New and improved geocoding helped Gateway earn record revenues in 1995, even as the company was adapting to changing times. Commissions from smoke and drink ads -- once the bread and butter of the billboard industry -- have dropped sharply in recent years, says vice-president of marketing June Petroff, and Gateway has had to vigorously diversify its customer base. "The mapping system allowed us to do that by showing advertisers how well we can target their market," she notes. To further its move into public-transport advertising, for example, Gateway uses GIS graphics produced by MapInfo software to superimpose billboard and sign locations onto bus routes. "That convinces a customer that we can blanket the landscape with its message," Petroff explains. "It's much more compelling visually than the alternative -- laying a plastic sheet over a transit map."

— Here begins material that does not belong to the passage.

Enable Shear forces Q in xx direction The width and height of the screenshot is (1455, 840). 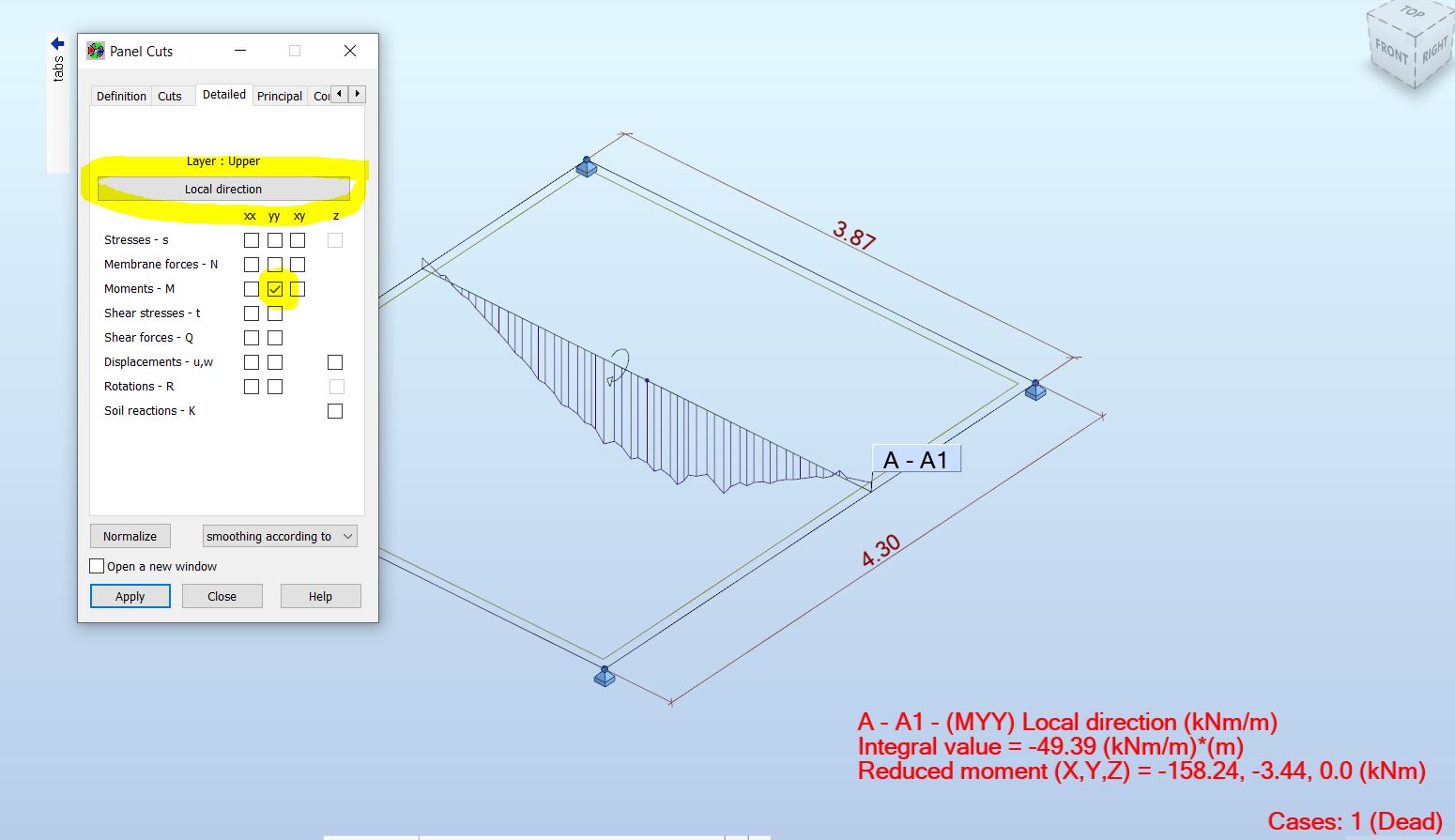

The new generation of GIS software has also worked wonders for Archadeck, headquartered in Richmond, Va., a fast-growing $25-million home-add-on franchiser with nearly 80 offices in 24 states. In 1994 the company began managing its direct-contact marketing campaigns with GeoWizard, a GIS "prospect-finder" produced by GeoDemX Corp. Before, says director of marketing Shannon Schiedel, Archadeck would try to drum up business the old-fashioned way -- hanging brochures on doors, putting up placards at construction sites, even making cold calls on homes that looked as if they could use work. Now Schiedel logs up to 120 new projects a week into a GIS database, draws a circle with a two-tenths-of-a-mile radius around each one, and "asks" GeoWizard to pull out the names, addresses, and telephone numbers of the surrounding homeowners.

Once he's fixed his coordinates, with a list of prospects in hand, Schiedel sets to work on a direct-contact campaign, using a method he calls "geoneighboring." Before construction on a project gets under way, a number of "high-profile, highly probable prospects" in the immediate vicinity are sent a soft-sell notice encouraging them to give Archadeck a call if there's too much noise. A second postcard sent shortly after construction begins is more suggestive: We're adding a new deck to 100 Chestnut Street, a couple of doors down. Why not come over and have a look?

With established mapping "engines" like ArcView, from Environmental Systems Research Institute (ESRI), and MapInfo Professional at their programmable core (relatively comprehensible developer's kits are offered with several desktop programs), value-added resellers like GeoDemX often honor individual requests for modifications. For Schiedel's geoneighboring program, GeoDemX outfitted GeoWizard so that Archadeck could line up addresses by absolute-value distance away from a central project, sorting them by mileage. A prospect's proximity has proved so critical to Archadeck's direct-contact sales that even in a dense community, where the two-tenths-of-a-mile limit could encompass 50 or more homes, Schiedel might opt to pursue only the closest 10.